ICD-10's ten-year reign of fear
Shortly after the National Committee on Vital and Health Statistics (NCVHS) recommended that the United States adopt ICD-10, the Medical Group Management Association (MGMA) assembled a session on the code scheme for its annual conference. The last-minute addition was so late, in fact, that the MGMA did not have time to include it on the printed agenda, and the only available time slot was 7 a.m.
Yet the room was overflowing with attendees.
“You couldn’t get in. The line was out the door,” said Robert Tennant, senior policy advisor for the MGMA. “They were terrified.”
That day, nearly a decade before the dreaded compliance deadline, marked the beginning of what would become ICD-10’s reign of fear. And today, with two years remaining before the Oct. 1, 2013 compliance date, the mandate stands to incite more consternation than in all previous years combined.
“Even the mere mention of ICD-10 runs shivers up peoples’ spines,” said Bill Bernstein, chairman of the healthcare division at law firm Manatt, Phelps & Phillips, which works with states and providers on health IT and related public policy issues.
Whether most hospitals will even meet the mandate on time is “a hard question to answer,” said George Arges, senior director of the health data management group at the American Hospital Association (AHA). “One of our concerns right now is the fact that there are so many other overlapping IT initiatives that are also on the docket.”
More Than Fear Itself
Exactly what health IT professionals are afraid of constitutes a scroll of considerable length. But almost everyone asked seems to scare up the words “time,” “resources” and “money” without much thought.
The Department of Veterans Affairs, in a 2010 presentation, outlined the anticipated local impact of the ICD-10 mandate. The short list grows increasingly intense: quality and performance indicators, staff time for modifications, staff time for training, decreased productivity of coders and providers, potential for staff turnover and potential loss of revenue.
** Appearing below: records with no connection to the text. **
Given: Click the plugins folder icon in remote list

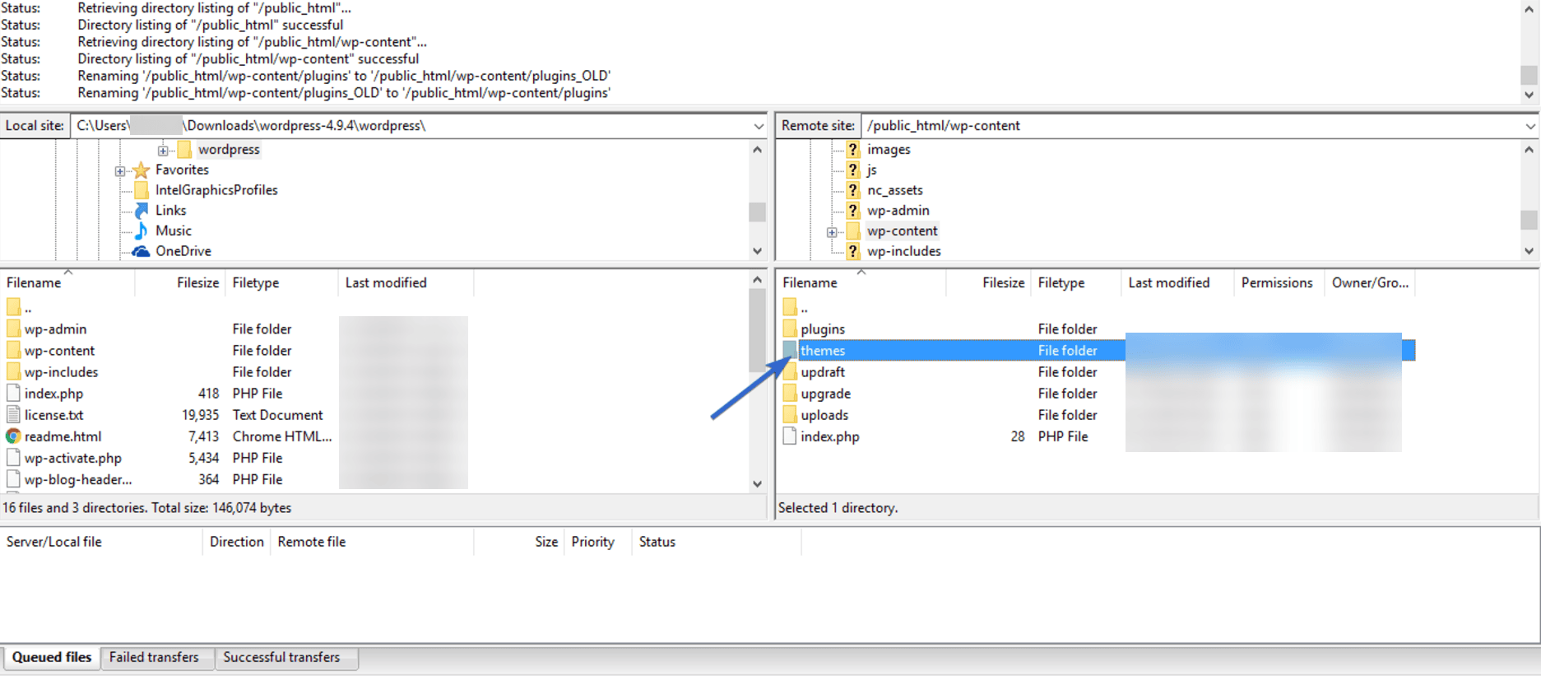Looking at the screenshot, I should coord(790,329).
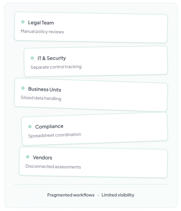Click the Manual policy reviews description
181x211 pixels.
click(42, 32)
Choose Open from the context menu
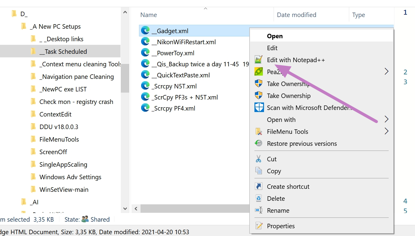The image size is (415, 236). [274, 36]
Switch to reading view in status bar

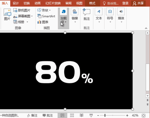(81, 115)

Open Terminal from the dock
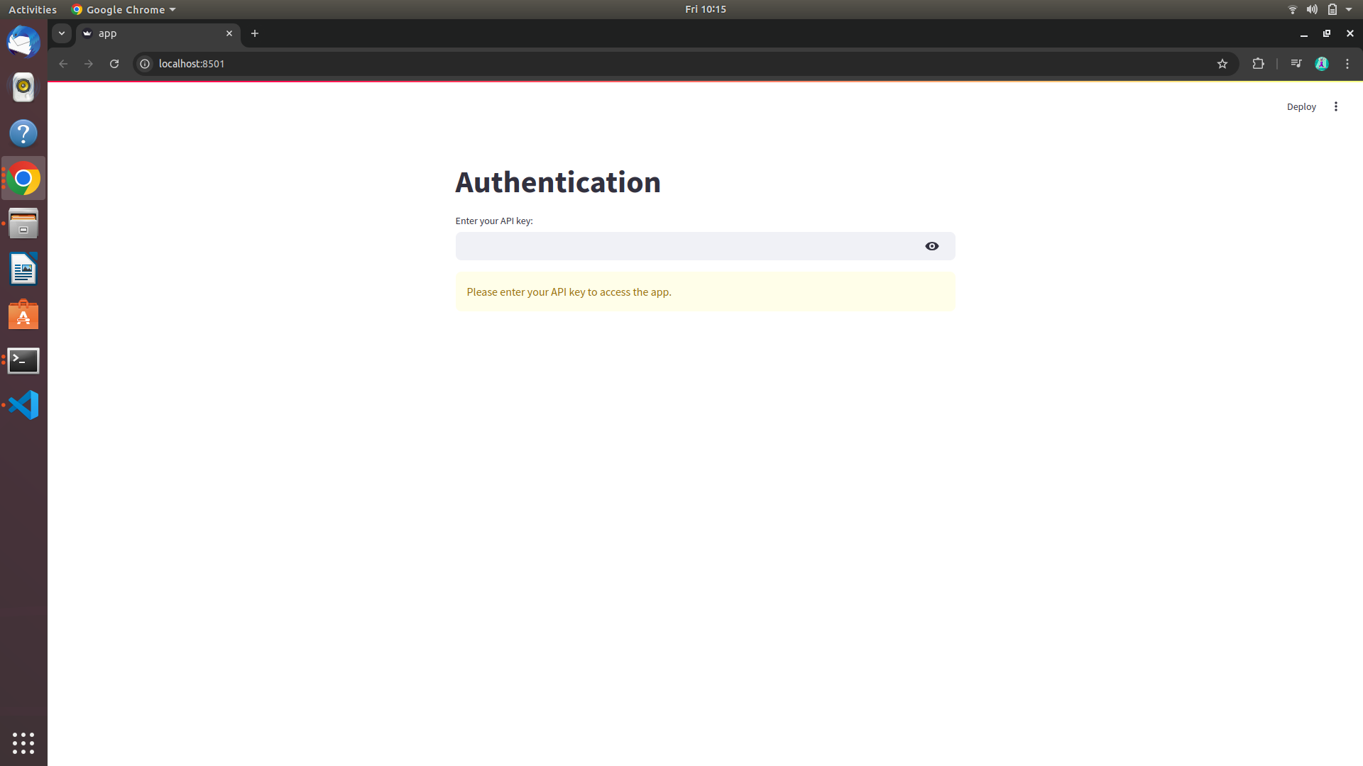[x=23, y=360]
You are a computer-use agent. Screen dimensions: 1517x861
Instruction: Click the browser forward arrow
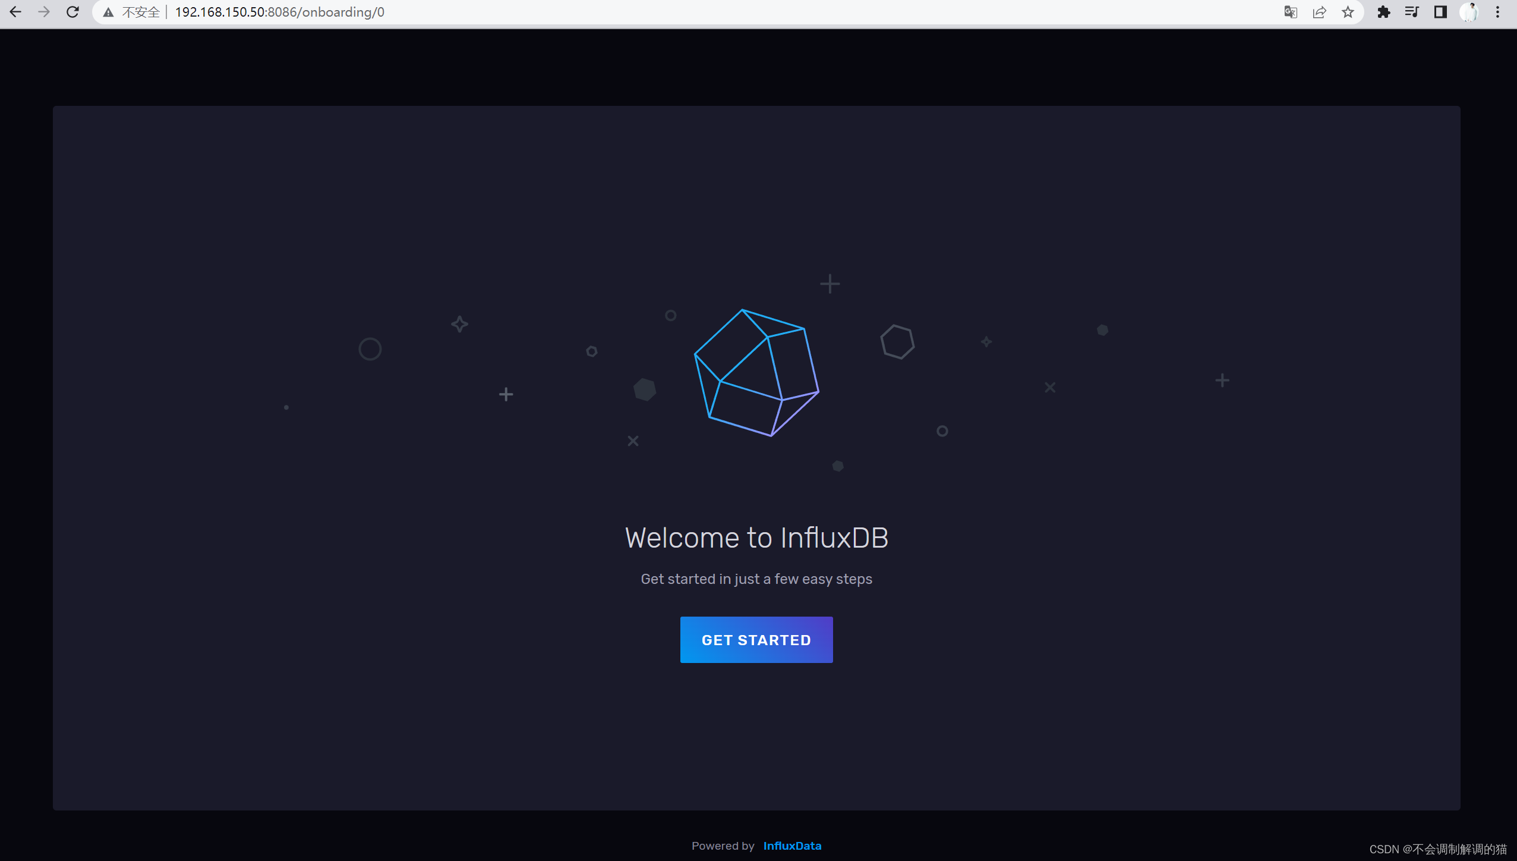[x=44, y=12]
Cash flow disruption threatens chaos. Simply put, health entities that fail to comply by Oct. 1, 2013 will find their claims rejected straightaway.
“There is a significant risk that for the first three to six months of the transitions, there will be a real learning curve for providers to code correctly and for health plans to interpret the codes and process them correctly,” said Stanley Nachimson, co-chair of WEDI’s Timeline Initiative, a former senior technical advisor at the Center for Medicare & Medicaid Services and principal at Nachimson Advisors. “There is unpredictability in the revenue flow as the new codes are used to make payment decisions.”
Many of the same payers that will reject ICD-9 claims, meanwhile, may not fully comply with ICD-10 themselves – at least not on compliance day. Rather, they may crosswalk ICD-10 claims into ICD-9, process them internally, then spit ICD-10 back out to providers.
"I know that there's been some talk about people trying to use the general equivalence mappings, but those tools are to help build whatever system changes they need to make in peparation for exclusively using ICD-10," AHA's Arges said. “The idea that you can somehow crosswalk from ICD-10 back to ICD-9 or vice versa, I think, is the wrong message. That would be a problem.”
Tennant added that ICD-10 is not just a conundrum for his physician practice member base. “This is a major issue for payers. I don’t think they know how to get there,” he said. “Our members are just hoping it goes away.”
ICD-10, however, will not so easily be extinguished.
Strength In Numbers
Large health systems such as Kaiser Permanente and the Mayo Clinic will be able to manage ICD-10 compliance by the deadline, according to several experts. Smaller outfits, however, lack the resources, personnel, knowledge and money that the behemoths enjoy.